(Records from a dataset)
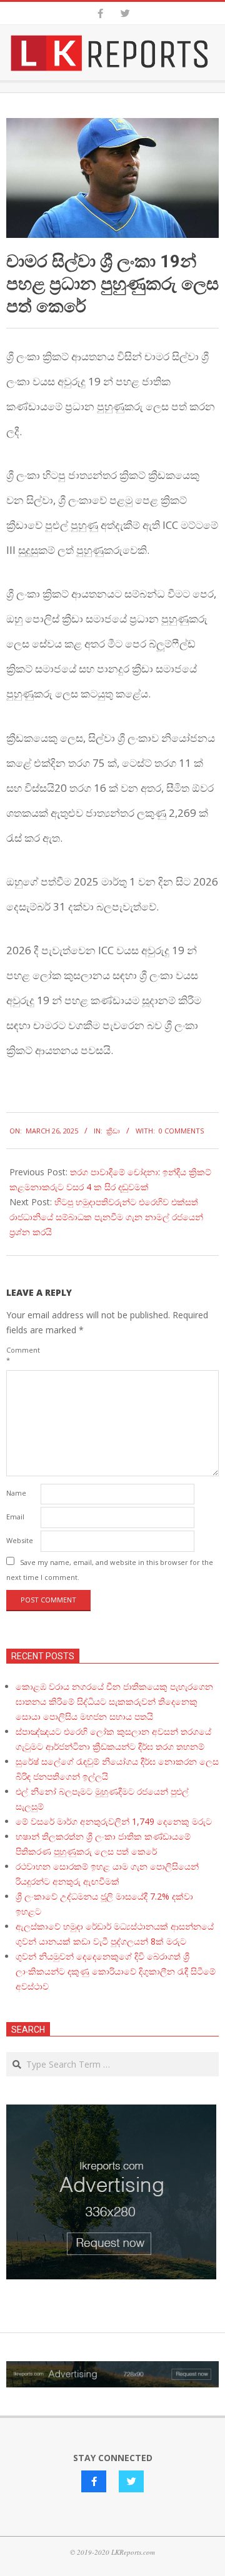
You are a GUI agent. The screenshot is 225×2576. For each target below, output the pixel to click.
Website (19, 1540)
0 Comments (181, 1130)
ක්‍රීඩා (113, 1130)
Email (15, 1516)
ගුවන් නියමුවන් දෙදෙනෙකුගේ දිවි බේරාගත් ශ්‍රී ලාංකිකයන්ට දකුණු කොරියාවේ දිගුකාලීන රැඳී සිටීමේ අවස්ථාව (116, 1971)
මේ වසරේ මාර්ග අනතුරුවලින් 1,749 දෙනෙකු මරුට (114, 1821)
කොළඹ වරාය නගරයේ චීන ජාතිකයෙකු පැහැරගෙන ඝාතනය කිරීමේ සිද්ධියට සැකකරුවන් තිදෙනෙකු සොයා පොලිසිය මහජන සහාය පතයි (114, 1701)
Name (16, 1493)
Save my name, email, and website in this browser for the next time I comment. (109, 1569)
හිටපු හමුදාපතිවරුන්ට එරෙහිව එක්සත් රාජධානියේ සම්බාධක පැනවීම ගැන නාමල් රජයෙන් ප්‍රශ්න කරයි (106, 1217)
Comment (22, 1354)
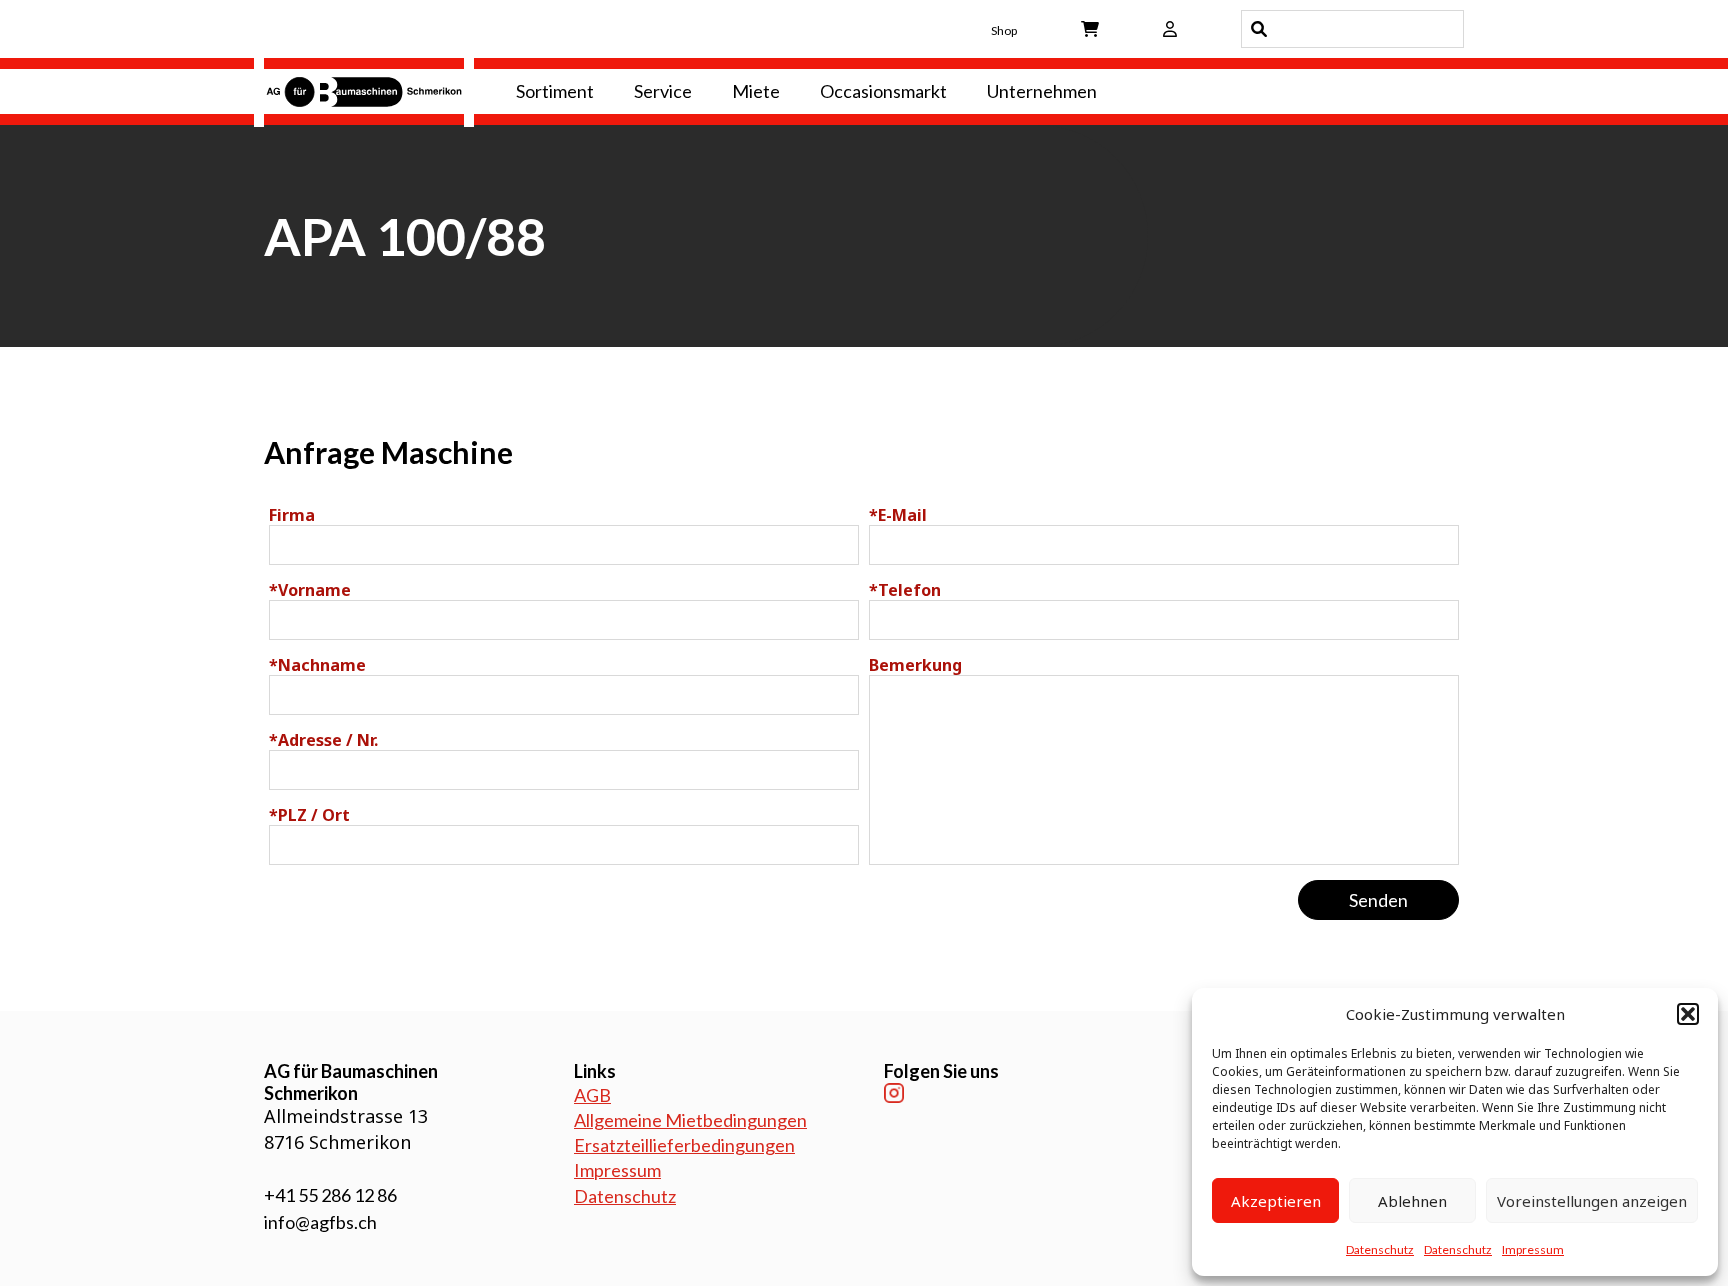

**Work instructions**. Working from the records above, write out verbatim only the lines from the line containing "Website (19, 1540)" through the line containing "Save my name, email, and".

**Answer box**.
Website (19, 1540)
0 Comments (181, 1130)
ක්‍රීඩා (113, 1130)
Email (15, 1516)
ගුවන් නියමුවන් දෙදෙනෙකුගේ දිවි බේරාගත් ශ්‍රී ලාංකිකයන්ට දකුණු කොරියාවේ දිගුකාලීන රැඳී සිටීමේ අවස්ථාව (116, 1971)
මේ වසරේ මාර්ග අනතුරුවලින් 1,749 දෙනෙකු මරුට (114, 1821)
කොළඹ වරාය නගරයේ චීන ජාතිකයෙකු පැහැරගෙන ඝාතනය කිරීමේ සිද්ධියට සැකකරුවන් තිදෙනෙකු සොයා පොලිසිය මහජන සහාය පතයි (114, 1701)
Name (16, 1493)
Save my name, email, and website in this browser for the next time I comment. (109, 1569)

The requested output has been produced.